For the first time, the Rue and Gwen Gibson Farm Market at Fresno State is selling grass-fed beef raised off campus on the San Joaquin Experimental Range.
Grass-fed beef is growing in popularity as an alternative to conventionally fed beef and has many benefits.
Cattle that are raised on a grass-fed diet are not given hormones or antibiotics.
John Henson, professor of meat sciences, oversees the meats lab enterprise, which produces all the fresh meat cuts and processed products of the farm market and a few local restaurants.
“Grass-fed beef is leaner, typically, than conventionally fed beef just because of the types of feeds that they’re consuming, and I think people feel that it’s maybe more environmentally sound in terms of a renewable resource,” Henson said.
“Grass is obviously a renewable resource that’s here for us to take advantage of,” Henson said.
A full line of processed meat products and fresh cuts of pork, beef and lamb are raised on the farm on campus.
The experimental range is located off campus, north of Fresno in Coarsegold. Around 100 Fresno State cattle meander the pastures feeding on the grass and a special molasses blend rich with nutrients and protein before being sent to the Fresno State campus.
The experimental ranch begins calving at the end of October to the beginning of December. The calves are then branded with the Fresno State brand and will stay with their mothers until the end of May.
“We’ll pull some off, and they’ll be taken down to the beef unit on campus and go on regular grass because up here, the grass starts drying out to where there’s no minerals to them, it’s just filler,” Suniga said.
The cattle are then given green grass rich with nutrients such as protein before the slaughter for the summer.

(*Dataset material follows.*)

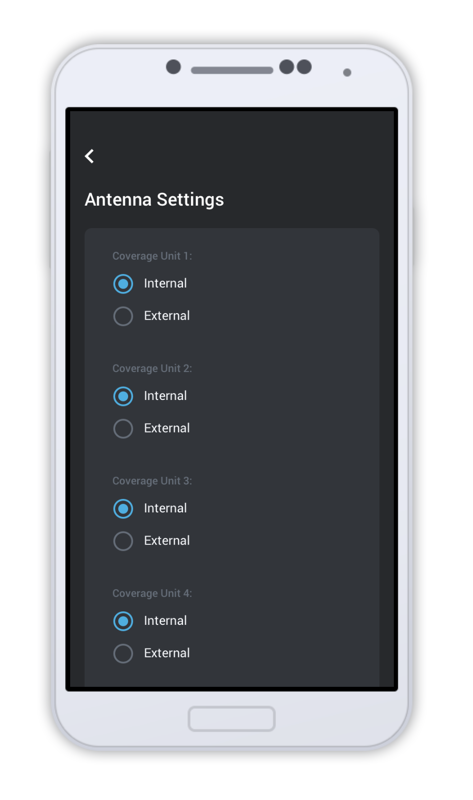Tap the phone's physical home button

There are 267 acres of land that cattle have to graze on at the experimental range. All the cattle on the range are used for beef; milking is done at the dairy on campus.
“They are brought down to the beef unit just prior to coming over to the meats lab for harvest and processing, but the entire time they are on a grass diet,” Henson said.
Anthony Suniga is a Fresno State graduate and now works on the experimental range.
“It’s almost like a natural raising things, that’s all grass,” Anthony Suniga said. “It’s basically all beef so people think it’s healthier for them — which it is.”
“There are a lot of people who support agriculture. Not just in the school, but in the community,” Suniga said. “There are a lot of things happening in the ag department, like the Foster Farms facility.”
The students who work at the meats lab are all employees of the university and they use it as on-the-job training for their future in the meats industry, Henson said.
“Our facility is 100 percent student-run,” Henson said. “We have student business managers, student production managers and student employees that harvest and process all the various products that you’ll find at the farm market.”
Grass-fed beef was marketed over the summer for the barbecue season, and it was highly successful, Henson said.
Conventionally fed beef tastes slightly different. A grain finished calf will be a little bit sweeter compared to a grass-fed calf, Suniga said.
“I don’t think that it’ll ever overcome the popularity of conventionally fed beef,” Henson said. “It’s more of a niche product, but we’re obviously going to continue with the project in the future and hopefully grow it a little bit so we can offer that to the public.”